**Problem requirements**. Please copy the records starting with the line containing "Given: Pop out the device panel window" and going on through the line containing "point(1078,99)", changing "checkbox" to "check box" and leaving everything else the same. Give back only those lines.

>>>>

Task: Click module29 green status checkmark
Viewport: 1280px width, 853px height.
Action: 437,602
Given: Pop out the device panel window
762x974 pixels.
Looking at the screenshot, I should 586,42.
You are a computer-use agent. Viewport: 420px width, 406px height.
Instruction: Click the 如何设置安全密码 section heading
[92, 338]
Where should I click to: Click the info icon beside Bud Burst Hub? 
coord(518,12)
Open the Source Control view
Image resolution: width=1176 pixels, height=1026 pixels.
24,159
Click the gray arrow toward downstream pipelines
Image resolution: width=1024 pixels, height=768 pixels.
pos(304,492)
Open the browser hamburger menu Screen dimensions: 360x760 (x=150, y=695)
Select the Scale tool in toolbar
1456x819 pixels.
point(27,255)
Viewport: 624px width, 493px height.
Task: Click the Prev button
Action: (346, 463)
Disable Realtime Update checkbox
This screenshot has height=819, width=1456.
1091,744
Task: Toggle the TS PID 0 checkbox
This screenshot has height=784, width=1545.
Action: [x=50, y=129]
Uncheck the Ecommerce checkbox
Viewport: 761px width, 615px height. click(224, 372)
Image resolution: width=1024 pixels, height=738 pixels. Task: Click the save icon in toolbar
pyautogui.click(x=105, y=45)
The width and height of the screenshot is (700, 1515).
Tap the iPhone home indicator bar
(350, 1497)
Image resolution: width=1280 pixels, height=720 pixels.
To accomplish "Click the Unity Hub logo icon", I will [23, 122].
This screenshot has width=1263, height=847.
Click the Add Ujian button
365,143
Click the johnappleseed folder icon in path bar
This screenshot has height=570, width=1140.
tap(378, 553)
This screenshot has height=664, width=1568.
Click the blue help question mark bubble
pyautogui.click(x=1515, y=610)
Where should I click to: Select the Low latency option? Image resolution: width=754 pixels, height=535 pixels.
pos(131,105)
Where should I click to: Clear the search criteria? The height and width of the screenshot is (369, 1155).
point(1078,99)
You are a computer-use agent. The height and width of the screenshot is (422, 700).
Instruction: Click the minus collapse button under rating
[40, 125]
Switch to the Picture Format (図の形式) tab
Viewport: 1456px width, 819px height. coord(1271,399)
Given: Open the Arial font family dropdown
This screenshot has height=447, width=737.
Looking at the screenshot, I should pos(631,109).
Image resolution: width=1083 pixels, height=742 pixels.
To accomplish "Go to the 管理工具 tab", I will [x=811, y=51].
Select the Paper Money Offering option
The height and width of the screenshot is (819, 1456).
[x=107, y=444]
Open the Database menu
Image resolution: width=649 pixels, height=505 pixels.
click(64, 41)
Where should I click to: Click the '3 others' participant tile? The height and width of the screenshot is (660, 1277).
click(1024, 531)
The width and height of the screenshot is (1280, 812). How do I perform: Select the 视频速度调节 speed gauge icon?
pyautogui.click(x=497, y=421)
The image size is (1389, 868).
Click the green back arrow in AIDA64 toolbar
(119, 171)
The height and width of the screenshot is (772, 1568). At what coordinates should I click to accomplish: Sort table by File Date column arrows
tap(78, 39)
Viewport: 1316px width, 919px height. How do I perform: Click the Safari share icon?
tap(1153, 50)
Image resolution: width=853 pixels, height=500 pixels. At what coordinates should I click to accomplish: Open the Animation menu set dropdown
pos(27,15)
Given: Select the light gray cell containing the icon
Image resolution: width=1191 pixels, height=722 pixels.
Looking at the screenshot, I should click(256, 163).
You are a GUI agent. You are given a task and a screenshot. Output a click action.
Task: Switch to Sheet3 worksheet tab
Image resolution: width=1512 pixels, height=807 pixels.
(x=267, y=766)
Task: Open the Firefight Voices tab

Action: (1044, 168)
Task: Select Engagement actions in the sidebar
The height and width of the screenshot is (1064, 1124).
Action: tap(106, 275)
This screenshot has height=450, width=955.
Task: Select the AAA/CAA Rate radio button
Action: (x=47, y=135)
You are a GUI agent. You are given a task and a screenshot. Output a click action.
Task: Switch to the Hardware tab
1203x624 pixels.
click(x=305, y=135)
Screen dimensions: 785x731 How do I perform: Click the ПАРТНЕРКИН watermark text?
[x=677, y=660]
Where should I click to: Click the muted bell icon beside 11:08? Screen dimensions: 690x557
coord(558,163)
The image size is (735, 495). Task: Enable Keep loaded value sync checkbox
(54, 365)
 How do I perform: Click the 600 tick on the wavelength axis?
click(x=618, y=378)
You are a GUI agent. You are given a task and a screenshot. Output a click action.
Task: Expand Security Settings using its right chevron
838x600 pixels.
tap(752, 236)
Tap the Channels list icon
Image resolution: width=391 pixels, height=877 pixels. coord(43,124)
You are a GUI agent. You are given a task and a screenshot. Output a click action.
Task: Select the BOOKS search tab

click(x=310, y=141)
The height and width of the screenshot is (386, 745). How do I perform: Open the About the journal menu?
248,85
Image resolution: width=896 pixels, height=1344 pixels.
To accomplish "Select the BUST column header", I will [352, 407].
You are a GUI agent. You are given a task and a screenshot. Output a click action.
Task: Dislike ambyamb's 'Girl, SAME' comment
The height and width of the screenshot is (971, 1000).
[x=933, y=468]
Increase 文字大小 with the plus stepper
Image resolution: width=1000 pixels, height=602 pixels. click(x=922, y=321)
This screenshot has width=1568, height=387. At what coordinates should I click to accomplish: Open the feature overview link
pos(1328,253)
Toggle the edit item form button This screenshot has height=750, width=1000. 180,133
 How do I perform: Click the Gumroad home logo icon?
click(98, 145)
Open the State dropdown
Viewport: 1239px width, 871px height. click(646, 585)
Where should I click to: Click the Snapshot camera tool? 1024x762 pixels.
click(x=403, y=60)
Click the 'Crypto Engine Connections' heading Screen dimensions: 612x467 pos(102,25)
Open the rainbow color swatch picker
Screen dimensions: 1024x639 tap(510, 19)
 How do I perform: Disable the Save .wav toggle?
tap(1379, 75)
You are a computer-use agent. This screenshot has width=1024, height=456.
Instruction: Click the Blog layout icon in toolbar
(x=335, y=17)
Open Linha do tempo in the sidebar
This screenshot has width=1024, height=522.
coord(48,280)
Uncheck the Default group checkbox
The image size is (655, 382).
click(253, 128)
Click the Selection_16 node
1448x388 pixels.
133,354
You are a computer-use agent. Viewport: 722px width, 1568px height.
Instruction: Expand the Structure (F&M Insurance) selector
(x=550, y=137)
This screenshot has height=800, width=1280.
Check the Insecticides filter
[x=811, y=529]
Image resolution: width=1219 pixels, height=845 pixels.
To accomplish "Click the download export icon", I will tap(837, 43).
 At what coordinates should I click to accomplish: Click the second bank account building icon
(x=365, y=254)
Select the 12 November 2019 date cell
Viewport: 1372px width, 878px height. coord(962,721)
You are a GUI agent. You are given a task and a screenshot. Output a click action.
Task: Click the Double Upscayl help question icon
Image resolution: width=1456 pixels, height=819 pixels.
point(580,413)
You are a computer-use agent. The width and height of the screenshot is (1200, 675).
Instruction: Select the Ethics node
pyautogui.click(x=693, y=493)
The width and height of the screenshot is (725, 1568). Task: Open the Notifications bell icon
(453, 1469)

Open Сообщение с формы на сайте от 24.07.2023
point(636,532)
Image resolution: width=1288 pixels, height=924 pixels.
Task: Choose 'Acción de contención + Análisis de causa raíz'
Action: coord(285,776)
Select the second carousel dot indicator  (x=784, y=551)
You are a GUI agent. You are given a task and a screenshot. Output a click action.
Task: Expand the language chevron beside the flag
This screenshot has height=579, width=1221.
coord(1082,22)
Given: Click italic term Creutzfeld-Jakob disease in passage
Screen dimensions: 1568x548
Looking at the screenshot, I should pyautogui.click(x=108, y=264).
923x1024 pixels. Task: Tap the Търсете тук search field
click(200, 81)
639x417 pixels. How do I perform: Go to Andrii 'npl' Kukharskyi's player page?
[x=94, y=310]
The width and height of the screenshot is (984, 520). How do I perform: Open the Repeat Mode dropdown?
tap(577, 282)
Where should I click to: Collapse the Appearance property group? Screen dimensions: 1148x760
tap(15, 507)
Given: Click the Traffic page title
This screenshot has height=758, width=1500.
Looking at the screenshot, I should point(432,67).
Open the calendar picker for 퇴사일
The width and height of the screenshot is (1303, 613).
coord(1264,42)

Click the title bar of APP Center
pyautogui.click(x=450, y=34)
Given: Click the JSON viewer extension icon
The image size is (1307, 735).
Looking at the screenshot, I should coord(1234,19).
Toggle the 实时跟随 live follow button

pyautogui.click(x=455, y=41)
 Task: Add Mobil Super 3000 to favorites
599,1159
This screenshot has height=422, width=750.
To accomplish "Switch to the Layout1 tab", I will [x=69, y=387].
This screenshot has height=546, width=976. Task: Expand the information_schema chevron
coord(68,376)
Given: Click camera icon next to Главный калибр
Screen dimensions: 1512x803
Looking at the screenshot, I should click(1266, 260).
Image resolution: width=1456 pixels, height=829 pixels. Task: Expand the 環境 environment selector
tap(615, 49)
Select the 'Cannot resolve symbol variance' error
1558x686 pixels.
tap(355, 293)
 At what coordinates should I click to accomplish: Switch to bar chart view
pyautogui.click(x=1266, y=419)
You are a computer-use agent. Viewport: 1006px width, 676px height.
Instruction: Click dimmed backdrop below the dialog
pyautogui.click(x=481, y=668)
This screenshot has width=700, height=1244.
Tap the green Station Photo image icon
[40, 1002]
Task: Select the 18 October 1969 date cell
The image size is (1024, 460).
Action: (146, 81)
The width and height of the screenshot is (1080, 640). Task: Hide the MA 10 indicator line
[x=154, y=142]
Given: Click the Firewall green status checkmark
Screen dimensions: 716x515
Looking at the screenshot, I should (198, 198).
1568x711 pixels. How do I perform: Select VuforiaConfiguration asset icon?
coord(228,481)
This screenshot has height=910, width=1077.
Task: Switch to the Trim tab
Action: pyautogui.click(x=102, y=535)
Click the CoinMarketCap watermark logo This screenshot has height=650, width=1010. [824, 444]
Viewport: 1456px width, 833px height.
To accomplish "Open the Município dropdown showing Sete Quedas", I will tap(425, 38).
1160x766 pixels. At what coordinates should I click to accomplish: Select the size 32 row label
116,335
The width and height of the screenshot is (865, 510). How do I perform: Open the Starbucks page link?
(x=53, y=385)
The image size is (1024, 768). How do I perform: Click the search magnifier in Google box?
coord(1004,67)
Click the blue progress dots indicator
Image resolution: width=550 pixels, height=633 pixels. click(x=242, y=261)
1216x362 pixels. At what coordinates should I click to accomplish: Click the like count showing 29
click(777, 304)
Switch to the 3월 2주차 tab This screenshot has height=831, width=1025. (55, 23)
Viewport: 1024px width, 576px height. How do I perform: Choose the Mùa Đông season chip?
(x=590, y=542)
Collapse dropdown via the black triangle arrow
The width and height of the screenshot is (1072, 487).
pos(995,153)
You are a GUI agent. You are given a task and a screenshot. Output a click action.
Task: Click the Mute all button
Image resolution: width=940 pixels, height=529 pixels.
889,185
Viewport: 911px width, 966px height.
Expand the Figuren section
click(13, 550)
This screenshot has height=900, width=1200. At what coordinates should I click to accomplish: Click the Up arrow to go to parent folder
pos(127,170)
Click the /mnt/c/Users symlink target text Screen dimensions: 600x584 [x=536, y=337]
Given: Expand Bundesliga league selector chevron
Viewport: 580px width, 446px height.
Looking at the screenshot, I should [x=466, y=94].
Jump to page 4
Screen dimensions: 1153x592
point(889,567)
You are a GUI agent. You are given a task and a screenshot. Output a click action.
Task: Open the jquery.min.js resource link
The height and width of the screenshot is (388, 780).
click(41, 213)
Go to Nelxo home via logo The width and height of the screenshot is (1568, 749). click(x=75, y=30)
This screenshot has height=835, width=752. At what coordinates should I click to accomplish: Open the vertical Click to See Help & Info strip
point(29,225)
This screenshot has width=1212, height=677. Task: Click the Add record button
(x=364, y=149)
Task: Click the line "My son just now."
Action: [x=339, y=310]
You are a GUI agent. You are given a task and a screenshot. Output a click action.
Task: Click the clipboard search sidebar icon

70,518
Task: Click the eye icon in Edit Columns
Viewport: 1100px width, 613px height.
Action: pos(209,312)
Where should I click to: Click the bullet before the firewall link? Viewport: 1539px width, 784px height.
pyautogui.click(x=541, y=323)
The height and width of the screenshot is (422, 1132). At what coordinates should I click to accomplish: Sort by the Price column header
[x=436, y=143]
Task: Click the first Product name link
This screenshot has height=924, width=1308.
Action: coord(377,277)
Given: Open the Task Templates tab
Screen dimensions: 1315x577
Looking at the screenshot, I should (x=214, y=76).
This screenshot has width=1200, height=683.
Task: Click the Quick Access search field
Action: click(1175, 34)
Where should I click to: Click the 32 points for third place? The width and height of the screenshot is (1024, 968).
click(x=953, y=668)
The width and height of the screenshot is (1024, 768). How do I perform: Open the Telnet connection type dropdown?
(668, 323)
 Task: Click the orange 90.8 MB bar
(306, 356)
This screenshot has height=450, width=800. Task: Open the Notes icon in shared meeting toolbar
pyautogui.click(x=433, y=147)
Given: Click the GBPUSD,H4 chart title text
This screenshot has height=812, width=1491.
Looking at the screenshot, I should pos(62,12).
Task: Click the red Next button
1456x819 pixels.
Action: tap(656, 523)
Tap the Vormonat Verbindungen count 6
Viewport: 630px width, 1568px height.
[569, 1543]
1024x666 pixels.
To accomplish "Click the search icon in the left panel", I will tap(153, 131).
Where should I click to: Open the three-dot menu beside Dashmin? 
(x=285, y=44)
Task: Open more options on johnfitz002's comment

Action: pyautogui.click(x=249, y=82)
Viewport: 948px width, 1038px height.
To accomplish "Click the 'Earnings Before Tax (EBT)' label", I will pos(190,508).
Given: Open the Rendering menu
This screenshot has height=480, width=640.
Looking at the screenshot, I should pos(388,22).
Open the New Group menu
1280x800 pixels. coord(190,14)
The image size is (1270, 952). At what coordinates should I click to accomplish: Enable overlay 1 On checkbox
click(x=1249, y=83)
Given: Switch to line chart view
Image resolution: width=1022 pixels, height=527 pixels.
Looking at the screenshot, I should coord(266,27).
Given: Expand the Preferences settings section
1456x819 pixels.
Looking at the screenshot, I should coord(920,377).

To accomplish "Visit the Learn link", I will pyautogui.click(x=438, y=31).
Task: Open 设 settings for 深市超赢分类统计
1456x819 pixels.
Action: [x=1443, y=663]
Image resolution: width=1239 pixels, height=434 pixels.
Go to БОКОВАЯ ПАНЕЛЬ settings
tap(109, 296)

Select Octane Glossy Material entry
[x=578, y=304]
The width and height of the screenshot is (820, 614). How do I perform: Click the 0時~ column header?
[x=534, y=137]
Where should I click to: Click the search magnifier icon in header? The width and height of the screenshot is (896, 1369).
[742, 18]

<<<<

**Task result**.
Given: Pop out the device panel window
762x974 pixels.
Looking at the screenshot, I should 586,42.
You are a computer-use agent. Viewport: 420px width, 406px height.
Instruction: Click the 如何设置安全密码 section heading
[92, 338]
Where should I click to: Click the info icon beside Bud Burst Hub? 
coord(518,12)
Open the Source Control view
Image resolution: width=1176 pixels, height=1026 pixels.
24,159
Click the gray arrow toward downstream pipelines
Image resolution: width=1024 pixels, height=768 pixels.
pos(304,492)
Open the browser hamburger menu Screen dimensions: 360x760 (x=150, y=695)
Select the Scale tool in toolbar
1456x819 pixels.
point(27,255)
Viewport: 624px width, 493px height.
Task: Click the Prev button
Action: (346, 463)
Disable Realtime Update check box
This screenshot has height=819, width=1456.
1091,744
Task: Toggle the TS PID 0 check box
This screenshot has height=784, width=1545.
Action: [x=50, y=129]
Uncheck the Ecommerce check box
Viewport: 761px width, 615px height. click(224, 372)
Image resolution: width=1024 pixels, height=738 pixels. Task: Click the save icon in toolbar
pyautogui.click(x=105, y=45)
The width and height of the screenshot is (700, 1515).
Tap the iPhone home indicator bar
(350, 1497)
Image resolution: width=1280 pixels, height=720 pixels.
To accomplish "Click the Unity Hub logo icon", I will [23, 122].
This screenshot has width=1263, height=847.
Click the Add Ujian button
365,143
Click the johnappleseed folder icon in path bar
This screenshot has height=570, width=1140.
tap(378, 553)
This screenshot has height=664, width=1568.
Click the blue help question mark bubble
pyautogui.click(x=1515, y=610)
Where should I click to: Select the Low latency option? Image resolution: width=754 pixels, height=535 pixels.
pos(131,105)
Where should I click to: Clear the search criteria? The height and width of the screenshot is (369, 1155).
point(1078,99)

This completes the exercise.